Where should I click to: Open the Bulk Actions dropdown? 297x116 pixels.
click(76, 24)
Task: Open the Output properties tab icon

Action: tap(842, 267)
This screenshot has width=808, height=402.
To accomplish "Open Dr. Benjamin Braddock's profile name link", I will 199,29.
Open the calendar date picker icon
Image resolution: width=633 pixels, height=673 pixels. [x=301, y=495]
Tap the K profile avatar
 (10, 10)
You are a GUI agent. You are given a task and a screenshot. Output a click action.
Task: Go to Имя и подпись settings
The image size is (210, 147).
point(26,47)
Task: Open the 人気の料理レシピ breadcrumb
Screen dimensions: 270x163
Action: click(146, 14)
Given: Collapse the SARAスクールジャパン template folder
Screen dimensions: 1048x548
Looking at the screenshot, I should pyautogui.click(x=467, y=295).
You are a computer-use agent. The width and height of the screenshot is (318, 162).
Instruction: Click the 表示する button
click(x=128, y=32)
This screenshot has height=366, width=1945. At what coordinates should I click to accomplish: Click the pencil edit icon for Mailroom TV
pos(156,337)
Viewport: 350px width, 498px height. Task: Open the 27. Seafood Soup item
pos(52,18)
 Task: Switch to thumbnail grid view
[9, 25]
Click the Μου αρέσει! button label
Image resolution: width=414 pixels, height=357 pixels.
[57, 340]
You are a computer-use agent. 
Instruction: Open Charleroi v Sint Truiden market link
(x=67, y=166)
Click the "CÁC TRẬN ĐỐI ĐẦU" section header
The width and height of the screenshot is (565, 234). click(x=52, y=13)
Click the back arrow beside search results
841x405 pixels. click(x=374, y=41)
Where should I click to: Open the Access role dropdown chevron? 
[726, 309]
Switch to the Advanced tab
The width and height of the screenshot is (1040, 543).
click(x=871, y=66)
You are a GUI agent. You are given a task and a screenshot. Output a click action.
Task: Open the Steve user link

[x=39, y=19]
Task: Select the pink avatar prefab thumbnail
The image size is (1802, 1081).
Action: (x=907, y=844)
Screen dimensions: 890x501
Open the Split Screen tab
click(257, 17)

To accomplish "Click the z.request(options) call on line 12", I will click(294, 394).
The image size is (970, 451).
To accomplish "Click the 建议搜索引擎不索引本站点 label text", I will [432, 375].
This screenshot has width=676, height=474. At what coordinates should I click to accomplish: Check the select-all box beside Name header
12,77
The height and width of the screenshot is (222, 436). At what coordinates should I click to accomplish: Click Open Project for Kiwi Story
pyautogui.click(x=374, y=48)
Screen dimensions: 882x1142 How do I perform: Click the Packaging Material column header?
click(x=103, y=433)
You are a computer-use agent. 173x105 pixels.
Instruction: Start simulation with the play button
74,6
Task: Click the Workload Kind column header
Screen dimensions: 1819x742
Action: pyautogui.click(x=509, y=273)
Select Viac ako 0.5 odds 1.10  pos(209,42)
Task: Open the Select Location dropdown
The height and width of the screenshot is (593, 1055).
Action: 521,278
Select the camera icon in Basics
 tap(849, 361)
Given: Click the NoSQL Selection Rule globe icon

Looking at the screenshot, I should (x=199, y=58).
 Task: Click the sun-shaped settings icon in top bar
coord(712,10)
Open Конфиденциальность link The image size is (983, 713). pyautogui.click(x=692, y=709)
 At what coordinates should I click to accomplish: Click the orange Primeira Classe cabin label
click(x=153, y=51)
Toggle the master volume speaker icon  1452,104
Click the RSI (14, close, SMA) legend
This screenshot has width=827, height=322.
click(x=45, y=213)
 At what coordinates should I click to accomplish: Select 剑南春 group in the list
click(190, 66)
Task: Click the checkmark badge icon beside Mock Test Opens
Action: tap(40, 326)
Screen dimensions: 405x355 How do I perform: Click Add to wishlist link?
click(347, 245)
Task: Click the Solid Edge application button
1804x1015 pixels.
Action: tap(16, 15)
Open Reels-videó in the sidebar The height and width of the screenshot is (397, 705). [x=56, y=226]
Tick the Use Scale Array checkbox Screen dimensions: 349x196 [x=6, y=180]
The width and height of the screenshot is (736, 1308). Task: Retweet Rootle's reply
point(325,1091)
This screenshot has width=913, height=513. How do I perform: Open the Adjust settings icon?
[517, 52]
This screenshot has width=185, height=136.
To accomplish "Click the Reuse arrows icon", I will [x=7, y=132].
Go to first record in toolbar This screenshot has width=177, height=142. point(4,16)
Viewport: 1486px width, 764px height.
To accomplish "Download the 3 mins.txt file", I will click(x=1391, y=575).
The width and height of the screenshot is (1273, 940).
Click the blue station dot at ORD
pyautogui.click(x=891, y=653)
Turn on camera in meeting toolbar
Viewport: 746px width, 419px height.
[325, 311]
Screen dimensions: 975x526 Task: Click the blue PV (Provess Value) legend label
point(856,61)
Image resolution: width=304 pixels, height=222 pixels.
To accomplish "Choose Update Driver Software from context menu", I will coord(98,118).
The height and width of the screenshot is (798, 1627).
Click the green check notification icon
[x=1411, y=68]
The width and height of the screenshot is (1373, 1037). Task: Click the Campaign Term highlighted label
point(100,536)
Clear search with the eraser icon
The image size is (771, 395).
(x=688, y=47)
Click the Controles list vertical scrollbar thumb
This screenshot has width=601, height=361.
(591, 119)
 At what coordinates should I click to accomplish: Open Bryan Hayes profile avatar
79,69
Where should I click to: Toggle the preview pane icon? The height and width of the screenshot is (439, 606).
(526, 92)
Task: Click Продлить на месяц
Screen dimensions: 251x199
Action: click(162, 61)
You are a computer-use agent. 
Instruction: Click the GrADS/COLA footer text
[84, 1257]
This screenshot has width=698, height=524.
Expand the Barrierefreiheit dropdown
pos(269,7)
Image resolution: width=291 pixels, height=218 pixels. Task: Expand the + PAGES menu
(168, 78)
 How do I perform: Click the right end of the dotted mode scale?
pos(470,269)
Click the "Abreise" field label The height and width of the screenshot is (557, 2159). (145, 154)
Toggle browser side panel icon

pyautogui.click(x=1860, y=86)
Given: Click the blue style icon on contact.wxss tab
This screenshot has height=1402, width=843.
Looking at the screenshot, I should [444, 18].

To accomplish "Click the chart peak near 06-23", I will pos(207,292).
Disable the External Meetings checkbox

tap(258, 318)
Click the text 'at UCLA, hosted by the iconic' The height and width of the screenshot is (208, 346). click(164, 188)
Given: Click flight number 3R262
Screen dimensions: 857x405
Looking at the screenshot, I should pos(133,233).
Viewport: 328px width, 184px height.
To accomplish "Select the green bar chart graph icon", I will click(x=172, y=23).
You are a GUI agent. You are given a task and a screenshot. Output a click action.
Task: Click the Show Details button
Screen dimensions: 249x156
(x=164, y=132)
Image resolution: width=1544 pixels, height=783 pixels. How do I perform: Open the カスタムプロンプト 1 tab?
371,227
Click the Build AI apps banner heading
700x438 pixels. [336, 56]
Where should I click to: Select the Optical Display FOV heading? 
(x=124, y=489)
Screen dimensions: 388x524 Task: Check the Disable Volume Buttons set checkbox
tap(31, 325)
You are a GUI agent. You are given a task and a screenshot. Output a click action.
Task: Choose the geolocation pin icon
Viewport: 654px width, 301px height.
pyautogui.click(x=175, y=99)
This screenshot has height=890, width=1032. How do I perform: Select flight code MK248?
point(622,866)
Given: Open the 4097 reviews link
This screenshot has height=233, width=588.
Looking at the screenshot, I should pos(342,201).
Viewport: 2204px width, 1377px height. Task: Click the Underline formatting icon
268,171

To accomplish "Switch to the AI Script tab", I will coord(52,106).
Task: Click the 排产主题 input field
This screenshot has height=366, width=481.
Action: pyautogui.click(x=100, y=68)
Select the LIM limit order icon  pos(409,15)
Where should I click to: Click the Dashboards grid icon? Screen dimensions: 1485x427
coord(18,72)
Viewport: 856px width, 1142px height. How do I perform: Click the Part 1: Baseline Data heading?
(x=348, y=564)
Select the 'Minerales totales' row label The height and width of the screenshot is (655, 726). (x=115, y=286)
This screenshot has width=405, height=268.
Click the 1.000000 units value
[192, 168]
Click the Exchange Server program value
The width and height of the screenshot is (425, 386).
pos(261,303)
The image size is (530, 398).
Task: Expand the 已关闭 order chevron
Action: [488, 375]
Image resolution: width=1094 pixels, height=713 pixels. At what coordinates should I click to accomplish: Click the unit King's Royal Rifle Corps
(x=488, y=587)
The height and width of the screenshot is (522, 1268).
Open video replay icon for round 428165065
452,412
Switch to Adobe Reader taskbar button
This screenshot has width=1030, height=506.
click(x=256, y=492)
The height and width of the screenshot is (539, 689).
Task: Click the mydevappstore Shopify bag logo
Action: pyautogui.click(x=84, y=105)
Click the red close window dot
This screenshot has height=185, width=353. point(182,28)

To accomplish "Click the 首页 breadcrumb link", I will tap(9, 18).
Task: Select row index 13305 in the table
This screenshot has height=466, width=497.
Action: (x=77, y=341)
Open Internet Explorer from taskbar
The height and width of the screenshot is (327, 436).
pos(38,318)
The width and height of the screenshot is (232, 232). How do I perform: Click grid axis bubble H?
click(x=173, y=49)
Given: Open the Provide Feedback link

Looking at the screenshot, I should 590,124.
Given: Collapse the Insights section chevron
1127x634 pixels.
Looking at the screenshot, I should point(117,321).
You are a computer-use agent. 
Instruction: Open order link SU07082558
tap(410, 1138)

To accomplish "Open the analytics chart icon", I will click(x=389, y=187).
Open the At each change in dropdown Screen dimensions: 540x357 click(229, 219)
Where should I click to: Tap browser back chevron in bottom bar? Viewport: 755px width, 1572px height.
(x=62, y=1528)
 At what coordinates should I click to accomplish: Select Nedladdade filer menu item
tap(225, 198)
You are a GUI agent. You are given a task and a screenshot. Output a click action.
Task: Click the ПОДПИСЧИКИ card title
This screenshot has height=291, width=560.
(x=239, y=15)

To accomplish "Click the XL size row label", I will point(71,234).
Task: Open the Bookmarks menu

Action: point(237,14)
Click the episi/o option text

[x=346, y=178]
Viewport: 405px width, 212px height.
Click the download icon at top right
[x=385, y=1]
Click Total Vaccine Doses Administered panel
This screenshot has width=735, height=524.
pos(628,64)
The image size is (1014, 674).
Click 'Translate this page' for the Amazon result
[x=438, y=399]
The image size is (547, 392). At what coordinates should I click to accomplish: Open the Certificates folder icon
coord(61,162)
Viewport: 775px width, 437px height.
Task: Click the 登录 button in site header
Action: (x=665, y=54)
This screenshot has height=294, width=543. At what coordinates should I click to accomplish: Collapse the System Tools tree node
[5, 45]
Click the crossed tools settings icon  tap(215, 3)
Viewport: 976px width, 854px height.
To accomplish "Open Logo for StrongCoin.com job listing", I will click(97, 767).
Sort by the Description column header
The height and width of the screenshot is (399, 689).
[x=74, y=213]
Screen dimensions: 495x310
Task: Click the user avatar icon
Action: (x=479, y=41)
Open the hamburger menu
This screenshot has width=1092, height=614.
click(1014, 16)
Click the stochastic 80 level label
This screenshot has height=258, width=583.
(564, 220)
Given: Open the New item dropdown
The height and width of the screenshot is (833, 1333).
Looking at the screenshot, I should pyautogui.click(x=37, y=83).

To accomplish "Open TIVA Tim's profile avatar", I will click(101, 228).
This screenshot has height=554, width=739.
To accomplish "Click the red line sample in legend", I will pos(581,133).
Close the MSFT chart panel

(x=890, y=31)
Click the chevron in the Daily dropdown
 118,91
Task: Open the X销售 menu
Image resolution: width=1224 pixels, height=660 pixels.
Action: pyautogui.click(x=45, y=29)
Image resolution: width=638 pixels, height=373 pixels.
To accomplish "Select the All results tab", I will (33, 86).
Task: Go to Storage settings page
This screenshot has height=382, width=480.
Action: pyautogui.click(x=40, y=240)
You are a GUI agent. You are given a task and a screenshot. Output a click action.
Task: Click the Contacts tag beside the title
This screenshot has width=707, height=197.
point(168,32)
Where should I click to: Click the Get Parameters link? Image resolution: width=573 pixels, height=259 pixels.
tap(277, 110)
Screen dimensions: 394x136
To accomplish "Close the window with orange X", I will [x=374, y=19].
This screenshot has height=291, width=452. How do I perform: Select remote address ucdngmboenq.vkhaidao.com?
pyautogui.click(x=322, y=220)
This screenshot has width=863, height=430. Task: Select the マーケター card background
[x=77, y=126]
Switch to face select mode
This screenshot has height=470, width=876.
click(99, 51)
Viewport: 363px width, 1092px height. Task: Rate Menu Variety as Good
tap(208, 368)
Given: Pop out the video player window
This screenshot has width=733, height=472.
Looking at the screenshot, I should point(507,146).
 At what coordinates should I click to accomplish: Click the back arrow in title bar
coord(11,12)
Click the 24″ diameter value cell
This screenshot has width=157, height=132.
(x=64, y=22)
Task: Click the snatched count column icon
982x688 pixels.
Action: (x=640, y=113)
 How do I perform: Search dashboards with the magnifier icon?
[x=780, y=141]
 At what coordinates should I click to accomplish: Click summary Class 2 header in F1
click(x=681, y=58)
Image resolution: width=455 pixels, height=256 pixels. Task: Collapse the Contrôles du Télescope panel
□ □ □ □ □
## Exercise description
Copy out the listing above, everything from the line containing "Click the back arrow beside search results" down to the line containing "Select Viac ako", with both of those lines included.

## Answer to this task
Click the back arrow beside search results
841x405 pixels. click(x=374, y=41)
Where should I click to: Open the Access role dropdown chevron? 
[726, 309]
Switch to the Advanced tab
The width and height of the screenshot is (1040, 543).
click(x=871, y=66)
You are a GUI agent. You are given a task and a screenshot. Output a click action.
Task: Open the Steve user link

[x=39, y=19]
Task: Select the pink avatar prefab thumbnail
The image size is (1802, 1081).
Action: (x=907, y=844)
Screen dimensions: 890x501
Open the Split Screen tab
click(257, 17)

To accomplish "Click the z.request(options) call on line 12", I will click(294, 394).
The image size is (970, 451).
To accomplish "Click the 建议搜索引擎不索引本站点 label text", I will [432, 375].
This screenshot has width=676, height=474. At what coordinates should I click to accomplish: Check the select-all box beside Name header
12,77
The height and width of the screenshot is (222, 436). At what coordinates should I click to accomplish: Click Open Project for Kiwi Story
pyautogui.click(x=374, y=48)
Screen dimensions: 882x1142 How do I perform: Click the Packaging Material column header?
click(x=103, y=433)
You are a computer-use agent. 173x105 pixels.
Instruction: Start simulation with the play button
74,6
Task: Click the Workload Kind column header
Screen dimensions: 1819x742
Action: pyautogui.click(x=509, y=273)
Select Viac ako 0.5 odds 1.10  pos(209,42)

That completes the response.